Errors in imaging orders occur occasionally. How 1 institution reduced them by 83%
Errors in placing imaging orders occur more frequently than one might think. But one institution has devised a quality intervention that has reduced the rate by 83%, researchers detailed recently in JACR [1].
Brigham and Women’s experts estimated that, in vascular imaging, such improper ordering occurred in about 16% of cases (50/306). This is an under-examined phenomenon, they added, with common reasons including selecting the wrong modality, technique, anatomy or contrast.
At the single, large academic center involved in the study, CT of the chest (with or without contrast) comprised the majority of erroneous imaging orders (44%). “Pre-op” was the most common reason for these exams (32%), with referrers in cardiac surgery (32%) and cardiology (22%) responsible for the most inaccurate orders.
The institution has since implemented a multistage improvement project that’s making a dent in the problem.
“Combining tailored order options in the [electronic health record] with education and feedback on practice habits can improve the accuracy of imaging orders, thereby mitigating the overall order error rates,” Ariadne K. DeSimone, MD, a cardiothoracic radiologist with Brigham and Women’s, and co-authors wrote Jan. 2.
For the study, researchers analyzed all 844 vascular imaging orders placed prior to the intervention in segments of July and September 2021. The institution later implemented customized ordering options within the EHR for pre-op cardiac surgery patients to help referrers select the right option. A second intervention involved educating and providing feedback to orderers about their work. A radiology trainee also identified incorrect orders, pinpointing if the reasoning did not match up with the request. They rectified this by confirming details with the ordering provider.

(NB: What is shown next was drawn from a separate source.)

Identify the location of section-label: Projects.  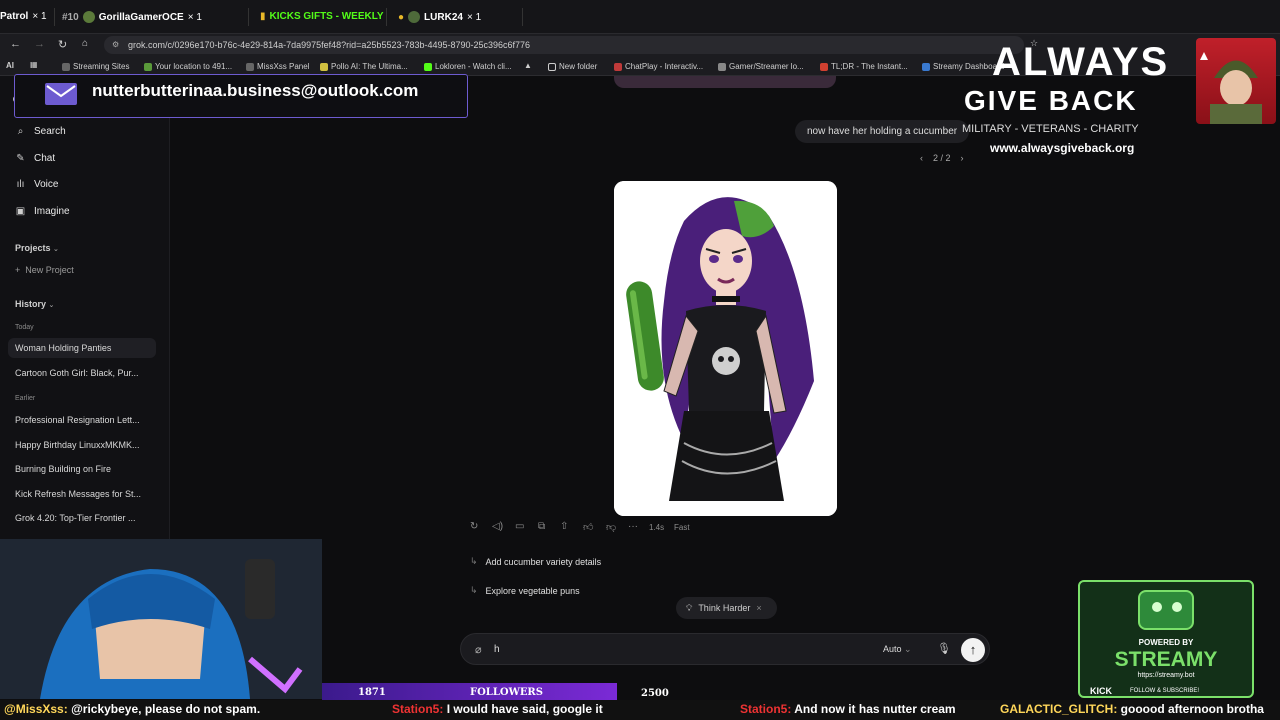
(33, 248).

After the intervention, the error rate fell by 83%, from 16% to 3% (10/353). DeSimone et al. noted that the improvement appeared “durable,” with the error rate remaining at 3% (6/185) for the four months that followed the practice change. All four of the most common ordering departments were able to reduce their error rates following the intervention, the authors added. Prior to it, physicians (42%) and administrative assistants (38%) accounted for most incorrect orders. During the study, chest CT (with or without contrast) was most often changed to CT angio chest or CT chest (vascular) without contrast. Incorrect orders for CT angio chest, meanwhile, were typically switched to CT pulmonary angiogram.
“Future studies will be needed to reduce incorrect order types in other radiology subspecialties, or to use other data sources (such as denied insurance claims for imaging examinations) to quantify the burden of incorrect orders,” DeSimone et al. wrote in the “take home points” section of the study. “In areas of diagnostic overlap (cardiovascular and thoracic imaging), discussions between and consensus among subspeciality divisions and ordering departments may improve workflow and reduce errors,” they added.